作業内容:
1 – サクラの花と感染症についての日記では、横川近辺の川沿いは何になっていると書かれているか。
2 – サクラの花と感染症についての日記を、最後の文のあとから書き継ぐこと。

本文抜粋:
撮影日記


2020年04月02日(木) 天気:晴

サクラの花は人を集める

新型コロナウイルスによる感染症のリスクをさげるためには,「密閉」「密集」「密室」を避けるのがよい,とされている。そういう観点では具体的に,狭い範囲に大勢が集まってわいわい飲食をする行為はさけるのがよい,ということになる。一方で,みんなが飲食店を利用しなくなると,経済的に大きな影響が生じることも懸念されている。
 4月は,あたらしい年度になり,職場や学校にあたらしい人がおおぜい加入してくる。また,サクラの花が見ごろを迎えることになる地方もある。今週のはじめまでは,集団での飲食の機会はできるだけ減らしながらも,環境にじゅうぶんに配慮しながら小規模な会合は実施しようか,という雰囲気があった。その状況が一変したのは,3月30日の午後のことではないだろうか。コメディアンの志村けん氏が,前夜遅くに亡くなったという報動があった。このとき,今回の感染症の問題は,けっして他人事ではないと考えた人が少なくなかったようである。そのあと私自身が人と会う予定をキャンセルしたし,誘われていたほかの複数の予定についても「今回は見送ろう」との連絡をいただいた。
 横川近辺の川沿いは,サクラ並木になっている。例年であればこの時期,昼夜を問わず,ところかまわず,ブルーシートが広げられ,多くの人が集まって飲食をしているはずだ。だが今日は,そういう人は例年よりもかなり少ない。また,数人でお弁当を食べている程度の,ごく小規模なグループも目立つ。人びとのあいだに,それなりの危機感が共有されつつあるのだろう。

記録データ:
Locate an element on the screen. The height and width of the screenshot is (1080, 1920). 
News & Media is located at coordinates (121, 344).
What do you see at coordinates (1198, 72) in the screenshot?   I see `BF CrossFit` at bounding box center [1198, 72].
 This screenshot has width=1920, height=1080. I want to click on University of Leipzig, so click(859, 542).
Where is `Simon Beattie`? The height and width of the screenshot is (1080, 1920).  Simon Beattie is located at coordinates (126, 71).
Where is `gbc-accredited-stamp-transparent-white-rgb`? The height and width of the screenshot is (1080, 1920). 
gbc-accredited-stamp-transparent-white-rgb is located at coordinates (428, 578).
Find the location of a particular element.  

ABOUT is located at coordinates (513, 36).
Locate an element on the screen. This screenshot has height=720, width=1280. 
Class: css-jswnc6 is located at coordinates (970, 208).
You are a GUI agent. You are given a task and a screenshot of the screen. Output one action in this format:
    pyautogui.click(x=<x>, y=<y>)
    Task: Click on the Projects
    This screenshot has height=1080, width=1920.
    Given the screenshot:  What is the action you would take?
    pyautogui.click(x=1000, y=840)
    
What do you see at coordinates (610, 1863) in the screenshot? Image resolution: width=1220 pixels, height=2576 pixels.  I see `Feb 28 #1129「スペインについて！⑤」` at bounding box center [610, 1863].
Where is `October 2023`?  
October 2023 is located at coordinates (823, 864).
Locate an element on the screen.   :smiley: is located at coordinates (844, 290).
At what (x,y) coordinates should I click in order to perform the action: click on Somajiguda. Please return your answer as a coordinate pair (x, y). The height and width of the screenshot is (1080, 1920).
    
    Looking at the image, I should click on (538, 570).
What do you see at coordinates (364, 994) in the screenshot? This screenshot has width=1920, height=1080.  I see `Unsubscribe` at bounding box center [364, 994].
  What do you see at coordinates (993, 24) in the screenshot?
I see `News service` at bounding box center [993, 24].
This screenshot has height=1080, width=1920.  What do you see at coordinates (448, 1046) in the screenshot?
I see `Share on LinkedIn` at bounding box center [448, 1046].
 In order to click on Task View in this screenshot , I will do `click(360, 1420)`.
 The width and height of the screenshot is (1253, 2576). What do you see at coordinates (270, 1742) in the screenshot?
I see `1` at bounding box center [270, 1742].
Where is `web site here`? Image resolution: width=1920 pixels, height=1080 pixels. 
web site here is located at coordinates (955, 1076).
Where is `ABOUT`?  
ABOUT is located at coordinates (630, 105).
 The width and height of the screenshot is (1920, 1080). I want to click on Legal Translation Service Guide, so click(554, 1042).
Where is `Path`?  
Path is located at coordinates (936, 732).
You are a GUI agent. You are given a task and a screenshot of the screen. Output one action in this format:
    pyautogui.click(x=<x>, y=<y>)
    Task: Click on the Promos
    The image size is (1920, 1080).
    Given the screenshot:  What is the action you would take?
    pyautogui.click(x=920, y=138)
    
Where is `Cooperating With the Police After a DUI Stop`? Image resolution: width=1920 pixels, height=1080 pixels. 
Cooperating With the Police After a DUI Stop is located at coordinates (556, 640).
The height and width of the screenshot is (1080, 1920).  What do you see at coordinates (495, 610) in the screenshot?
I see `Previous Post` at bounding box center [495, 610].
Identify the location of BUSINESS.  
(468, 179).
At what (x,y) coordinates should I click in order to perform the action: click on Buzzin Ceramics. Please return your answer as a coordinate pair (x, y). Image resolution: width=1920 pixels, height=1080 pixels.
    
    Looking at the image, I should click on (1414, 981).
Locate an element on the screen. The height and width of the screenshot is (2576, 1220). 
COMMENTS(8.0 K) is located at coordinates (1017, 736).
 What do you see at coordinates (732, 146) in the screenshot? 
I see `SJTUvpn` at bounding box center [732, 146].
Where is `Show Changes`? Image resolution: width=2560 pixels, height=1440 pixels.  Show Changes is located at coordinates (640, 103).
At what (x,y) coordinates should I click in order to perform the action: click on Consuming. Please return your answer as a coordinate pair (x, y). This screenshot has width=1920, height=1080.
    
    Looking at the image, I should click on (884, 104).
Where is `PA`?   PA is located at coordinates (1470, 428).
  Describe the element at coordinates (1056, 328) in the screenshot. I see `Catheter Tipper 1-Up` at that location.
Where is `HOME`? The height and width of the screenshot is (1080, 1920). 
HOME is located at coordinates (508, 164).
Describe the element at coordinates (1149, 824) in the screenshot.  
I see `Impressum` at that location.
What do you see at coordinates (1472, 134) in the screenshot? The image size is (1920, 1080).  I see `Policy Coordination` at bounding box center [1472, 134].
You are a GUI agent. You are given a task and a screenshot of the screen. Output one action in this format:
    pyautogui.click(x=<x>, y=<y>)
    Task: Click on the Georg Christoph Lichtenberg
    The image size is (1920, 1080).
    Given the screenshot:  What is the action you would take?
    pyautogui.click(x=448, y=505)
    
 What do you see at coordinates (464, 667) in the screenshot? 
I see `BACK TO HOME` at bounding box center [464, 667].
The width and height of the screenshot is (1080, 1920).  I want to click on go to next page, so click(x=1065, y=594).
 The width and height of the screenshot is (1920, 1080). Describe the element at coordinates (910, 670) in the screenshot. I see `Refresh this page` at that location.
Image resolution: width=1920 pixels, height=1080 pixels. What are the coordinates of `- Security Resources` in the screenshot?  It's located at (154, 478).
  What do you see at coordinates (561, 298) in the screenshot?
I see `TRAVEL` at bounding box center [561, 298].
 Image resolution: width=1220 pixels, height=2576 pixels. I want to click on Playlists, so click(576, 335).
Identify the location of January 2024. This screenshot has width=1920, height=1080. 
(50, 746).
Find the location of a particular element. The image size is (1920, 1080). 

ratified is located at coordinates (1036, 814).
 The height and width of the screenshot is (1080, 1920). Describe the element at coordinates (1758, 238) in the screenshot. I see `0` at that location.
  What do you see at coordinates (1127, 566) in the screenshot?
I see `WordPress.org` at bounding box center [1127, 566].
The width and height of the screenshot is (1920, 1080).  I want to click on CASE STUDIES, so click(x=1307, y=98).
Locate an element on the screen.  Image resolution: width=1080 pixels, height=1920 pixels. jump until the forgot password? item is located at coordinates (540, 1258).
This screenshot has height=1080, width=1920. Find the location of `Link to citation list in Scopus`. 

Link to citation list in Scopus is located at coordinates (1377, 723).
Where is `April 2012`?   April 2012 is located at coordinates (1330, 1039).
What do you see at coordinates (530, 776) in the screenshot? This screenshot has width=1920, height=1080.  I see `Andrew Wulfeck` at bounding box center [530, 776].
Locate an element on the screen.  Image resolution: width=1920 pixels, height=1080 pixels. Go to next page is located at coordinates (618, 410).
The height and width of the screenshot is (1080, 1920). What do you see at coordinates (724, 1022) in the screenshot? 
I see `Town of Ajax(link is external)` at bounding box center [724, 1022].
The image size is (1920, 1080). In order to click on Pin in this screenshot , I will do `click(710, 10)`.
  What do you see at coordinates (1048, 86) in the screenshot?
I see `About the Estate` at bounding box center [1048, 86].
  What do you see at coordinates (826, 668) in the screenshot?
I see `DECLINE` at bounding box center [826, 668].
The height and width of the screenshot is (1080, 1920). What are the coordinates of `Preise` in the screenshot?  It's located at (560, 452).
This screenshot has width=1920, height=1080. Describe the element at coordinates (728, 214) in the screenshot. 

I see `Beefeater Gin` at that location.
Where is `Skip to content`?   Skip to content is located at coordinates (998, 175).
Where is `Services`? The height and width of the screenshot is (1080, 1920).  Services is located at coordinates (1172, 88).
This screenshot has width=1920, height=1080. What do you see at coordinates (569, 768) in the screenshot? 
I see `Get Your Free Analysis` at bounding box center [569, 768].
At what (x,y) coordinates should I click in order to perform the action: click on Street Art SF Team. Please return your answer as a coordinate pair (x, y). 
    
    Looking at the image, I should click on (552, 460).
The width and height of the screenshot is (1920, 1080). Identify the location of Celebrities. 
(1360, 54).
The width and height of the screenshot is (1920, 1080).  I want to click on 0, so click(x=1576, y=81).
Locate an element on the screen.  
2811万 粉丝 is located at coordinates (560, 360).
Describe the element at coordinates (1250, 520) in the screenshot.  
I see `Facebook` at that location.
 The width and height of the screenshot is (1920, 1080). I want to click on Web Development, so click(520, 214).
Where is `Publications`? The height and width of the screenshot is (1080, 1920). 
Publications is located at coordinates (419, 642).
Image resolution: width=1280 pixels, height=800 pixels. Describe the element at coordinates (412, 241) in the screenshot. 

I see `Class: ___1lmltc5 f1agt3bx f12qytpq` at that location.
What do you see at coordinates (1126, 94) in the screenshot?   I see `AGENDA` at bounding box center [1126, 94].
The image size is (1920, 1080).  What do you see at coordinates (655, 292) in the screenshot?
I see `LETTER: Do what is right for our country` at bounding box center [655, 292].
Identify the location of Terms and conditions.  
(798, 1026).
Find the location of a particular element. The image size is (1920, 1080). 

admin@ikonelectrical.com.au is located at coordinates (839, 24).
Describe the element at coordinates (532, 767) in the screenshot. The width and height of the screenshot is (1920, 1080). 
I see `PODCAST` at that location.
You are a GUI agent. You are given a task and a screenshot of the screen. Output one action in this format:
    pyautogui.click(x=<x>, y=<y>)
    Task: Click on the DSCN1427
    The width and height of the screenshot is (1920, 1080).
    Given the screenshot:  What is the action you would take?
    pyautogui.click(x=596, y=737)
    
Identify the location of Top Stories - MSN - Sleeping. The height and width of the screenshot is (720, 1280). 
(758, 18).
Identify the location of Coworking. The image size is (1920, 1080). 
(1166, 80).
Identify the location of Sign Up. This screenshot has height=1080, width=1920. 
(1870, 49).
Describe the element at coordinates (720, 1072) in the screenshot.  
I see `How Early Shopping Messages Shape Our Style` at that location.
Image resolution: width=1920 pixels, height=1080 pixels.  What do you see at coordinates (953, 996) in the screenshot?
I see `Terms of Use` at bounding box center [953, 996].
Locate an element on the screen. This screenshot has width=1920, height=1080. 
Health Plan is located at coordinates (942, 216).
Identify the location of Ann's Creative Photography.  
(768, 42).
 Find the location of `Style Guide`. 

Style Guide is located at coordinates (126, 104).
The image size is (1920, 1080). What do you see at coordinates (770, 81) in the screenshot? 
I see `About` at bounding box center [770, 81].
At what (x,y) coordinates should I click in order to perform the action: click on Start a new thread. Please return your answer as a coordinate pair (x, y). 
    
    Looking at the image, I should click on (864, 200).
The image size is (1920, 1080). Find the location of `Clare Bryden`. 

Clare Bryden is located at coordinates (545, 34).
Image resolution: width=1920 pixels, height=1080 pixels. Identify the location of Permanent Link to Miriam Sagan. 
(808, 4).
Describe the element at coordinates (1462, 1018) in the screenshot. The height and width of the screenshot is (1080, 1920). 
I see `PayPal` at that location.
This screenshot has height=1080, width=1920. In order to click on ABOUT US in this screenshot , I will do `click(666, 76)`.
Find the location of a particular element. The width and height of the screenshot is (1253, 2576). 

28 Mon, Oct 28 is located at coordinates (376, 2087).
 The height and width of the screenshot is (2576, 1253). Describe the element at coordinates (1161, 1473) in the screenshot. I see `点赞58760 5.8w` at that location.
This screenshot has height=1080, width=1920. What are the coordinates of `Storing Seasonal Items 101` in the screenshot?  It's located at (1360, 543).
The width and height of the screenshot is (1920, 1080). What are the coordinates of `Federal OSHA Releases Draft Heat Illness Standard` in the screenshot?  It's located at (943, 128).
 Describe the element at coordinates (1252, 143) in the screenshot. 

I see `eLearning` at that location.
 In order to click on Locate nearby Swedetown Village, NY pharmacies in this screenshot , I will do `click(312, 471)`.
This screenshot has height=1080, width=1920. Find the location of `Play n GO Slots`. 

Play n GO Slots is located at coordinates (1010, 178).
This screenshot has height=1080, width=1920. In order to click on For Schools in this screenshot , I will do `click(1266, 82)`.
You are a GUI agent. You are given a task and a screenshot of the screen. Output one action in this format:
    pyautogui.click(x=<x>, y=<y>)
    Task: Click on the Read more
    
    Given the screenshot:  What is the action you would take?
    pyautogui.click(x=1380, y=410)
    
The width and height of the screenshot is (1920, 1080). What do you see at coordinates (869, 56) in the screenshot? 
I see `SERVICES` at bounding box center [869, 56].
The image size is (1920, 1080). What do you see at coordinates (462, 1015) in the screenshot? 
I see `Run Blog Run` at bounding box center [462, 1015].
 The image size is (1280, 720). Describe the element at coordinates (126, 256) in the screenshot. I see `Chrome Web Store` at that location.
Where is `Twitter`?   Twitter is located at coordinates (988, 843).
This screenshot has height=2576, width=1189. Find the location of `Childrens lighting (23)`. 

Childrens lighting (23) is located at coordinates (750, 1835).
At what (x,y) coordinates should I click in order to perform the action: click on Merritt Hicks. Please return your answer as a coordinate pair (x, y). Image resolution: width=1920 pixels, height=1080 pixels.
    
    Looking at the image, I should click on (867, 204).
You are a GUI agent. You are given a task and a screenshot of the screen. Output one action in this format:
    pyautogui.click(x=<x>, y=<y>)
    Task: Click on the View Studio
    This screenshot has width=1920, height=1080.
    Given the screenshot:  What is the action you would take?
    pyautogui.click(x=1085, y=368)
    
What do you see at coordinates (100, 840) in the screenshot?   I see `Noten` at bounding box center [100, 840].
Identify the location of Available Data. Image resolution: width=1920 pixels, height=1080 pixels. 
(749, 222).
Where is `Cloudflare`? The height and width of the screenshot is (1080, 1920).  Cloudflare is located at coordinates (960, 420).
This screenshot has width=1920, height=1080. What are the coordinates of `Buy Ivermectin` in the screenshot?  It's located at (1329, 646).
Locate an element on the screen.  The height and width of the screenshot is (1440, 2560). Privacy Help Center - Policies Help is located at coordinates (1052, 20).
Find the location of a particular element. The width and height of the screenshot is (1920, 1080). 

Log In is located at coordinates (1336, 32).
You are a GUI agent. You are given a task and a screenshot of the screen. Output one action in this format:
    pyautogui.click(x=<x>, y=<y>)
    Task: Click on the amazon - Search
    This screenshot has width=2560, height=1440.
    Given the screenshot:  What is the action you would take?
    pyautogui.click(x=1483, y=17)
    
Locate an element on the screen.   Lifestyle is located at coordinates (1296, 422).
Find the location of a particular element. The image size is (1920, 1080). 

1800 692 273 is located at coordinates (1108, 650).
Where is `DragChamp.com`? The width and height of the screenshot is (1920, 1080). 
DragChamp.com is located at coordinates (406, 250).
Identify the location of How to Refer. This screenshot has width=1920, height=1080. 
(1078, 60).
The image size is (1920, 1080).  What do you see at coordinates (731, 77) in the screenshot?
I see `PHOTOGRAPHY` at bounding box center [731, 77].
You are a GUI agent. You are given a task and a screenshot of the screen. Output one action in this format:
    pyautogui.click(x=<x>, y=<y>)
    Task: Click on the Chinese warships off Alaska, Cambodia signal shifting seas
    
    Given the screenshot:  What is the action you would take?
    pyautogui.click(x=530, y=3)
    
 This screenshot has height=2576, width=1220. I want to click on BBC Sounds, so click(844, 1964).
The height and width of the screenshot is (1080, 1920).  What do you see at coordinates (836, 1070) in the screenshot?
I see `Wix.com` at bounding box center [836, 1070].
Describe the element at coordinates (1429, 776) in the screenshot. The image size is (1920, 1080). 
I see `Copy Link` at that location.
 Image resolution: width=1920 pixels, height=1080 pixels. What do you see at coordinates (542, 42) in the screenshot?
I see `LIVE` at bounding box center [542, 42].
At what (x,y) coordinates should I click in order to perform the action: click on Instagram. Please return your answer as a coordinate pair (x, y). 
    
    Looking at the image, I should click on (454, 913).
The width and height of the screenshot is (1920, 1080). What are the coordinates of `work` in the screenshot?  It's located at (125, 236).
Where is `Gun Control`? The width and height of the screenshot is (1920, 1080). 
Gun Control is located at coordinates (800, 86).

番号別の回答:
1 – サクラ並木になっている。

2 –
ともあれ,季節がくれば,サクラは咲くのである。淡い色のサクラの花が満開になっている状況は,モノクロ印画紙で撮影する被写体として好都合である。「シノゴの日」も近いので,組立暗箱で「四つ切1/2判」の撮影をすることにした。

OKUHARA camera, FUJINON W 180mm F5.6, FUJIBRO WP FM2

ここから先へ,サクラ並木の道は続く。そして,サクラの木と木の間ごとに,広げられたシートの上に多くの人が集まっていたり,ロープを使って「場所取り」がされていたりするのが,例年の光景である。今年はさびしく感じてしまう状況であるが,自らの名前をさらしての「場所取り」は,少々はしたなくも感じることがあるので,そういうものを目にせずに済んでいるのは,よいことなのかもしれない。

OKUHARA camera, FUJINON W 180mm F5.6, FUJIBRO WP FM2

ここは,「楠木の大雁木」とよばれている場所である。雁木とは,川面へつづく石段のことをさし,かつては舟運の荷上場として使われていた。「楠木の大雁木」は,広島市内に残る雁木として,もっとも規模の大きなものの1つである。ここでも例年ならば,もっと多くの人がお昼休みを過ごしているはずなのだが,今日は換算としている。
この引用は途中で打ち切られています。